• [EXCERTO DO TEXTO]:
━━━━━━━━━━━━━━━━━━━━━━━━━━━━━━
Tentar de tudo para parar

A alopécia pode surgir quando ainda mal se deram os primeiros passos na vida. O surgimento depois dos 40 anos só acontece em 30% dos doentes - "o início preferencial é entre os 15 e os 29 anos, sendo que cerca de 44% dos doentes a iniciam antes dos 20", explica o dermatologista. Este último foi o caso de Sandra, cabelo escuro e lisinho de franja pelos olhos e um discurso desembaraçado. Conta que a primeira pelada lhe surgiu aos oito anos, "quando andava na escola primária", e melhorou com um medicamento caseiro.
━━━━━━━━━━━━━━━━━━━━━━━━━━━━━━
• [A SUA TAREFA]: Retome o texto sobre a alopécia a partir da frase que termina em "melhorou com um medicamento caseiro".

• [DADOS FORNECIDOS]:
━━━━━━━━━━━━━━━━━━━━━━━━━━━━━━
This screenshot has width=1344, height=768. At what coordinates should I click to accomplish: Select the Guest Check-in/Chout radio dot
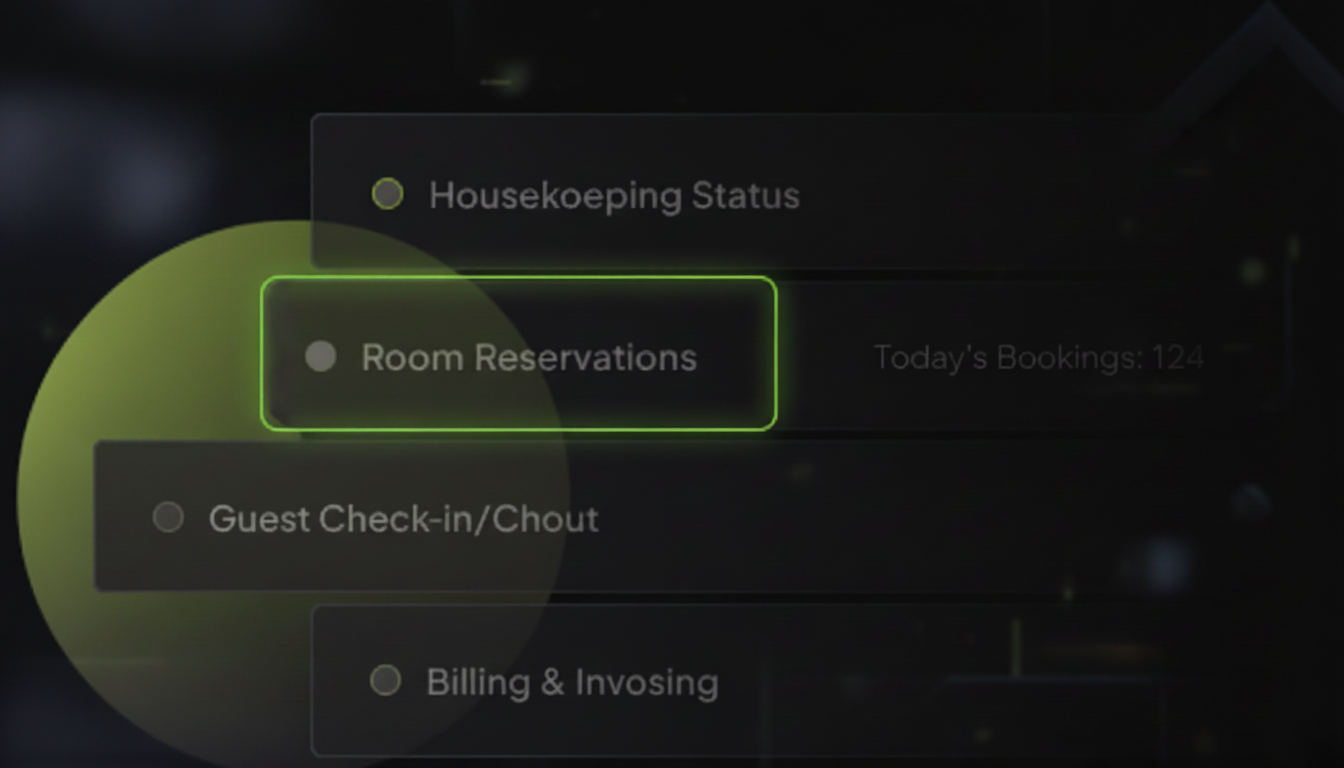point(168,517)
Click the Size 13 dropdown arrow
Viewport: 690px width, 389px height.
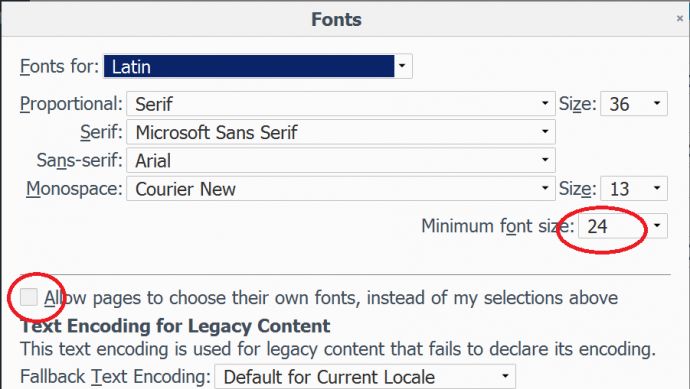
━━━━━━━━━━━━━━━━━━━━━━━━━━━━━━
• [RESPOSTA AO EXERCÍCIO]:
Américo Figueiredo confirma que "a forma mais comum desta doença é a pequena pelada do couro cabeludo ou da barba", que se cura rapidamente, bastando muitas vezes "o líquido ou o creme cedido pelo farmacêutico ou indicado pelo cabeleireiro". No entanto, "mesmo essas lesões discretas podem evoluir ou antecipar o aparecimento de formas mais extensas e graves". Enquanto tomamos um café, sentadas numa sala dos Pastéis de Belém, em Lisboa, Sandra recorda que com ela foi assim mesmo. A alopécia areata ressurgiu, e com mais força, à entrada da adolescência. Ao longo de anos, enquanto disfarçava a falta de cabelo com ganchinhos, fitas e penteados diferentes, também ela tentou um número infindável de hipóteses de tratamento. Imuno-supressores, cortisona em comprimidos e em injecção, ciclosporina, irritantes da pele do couro cabeludo.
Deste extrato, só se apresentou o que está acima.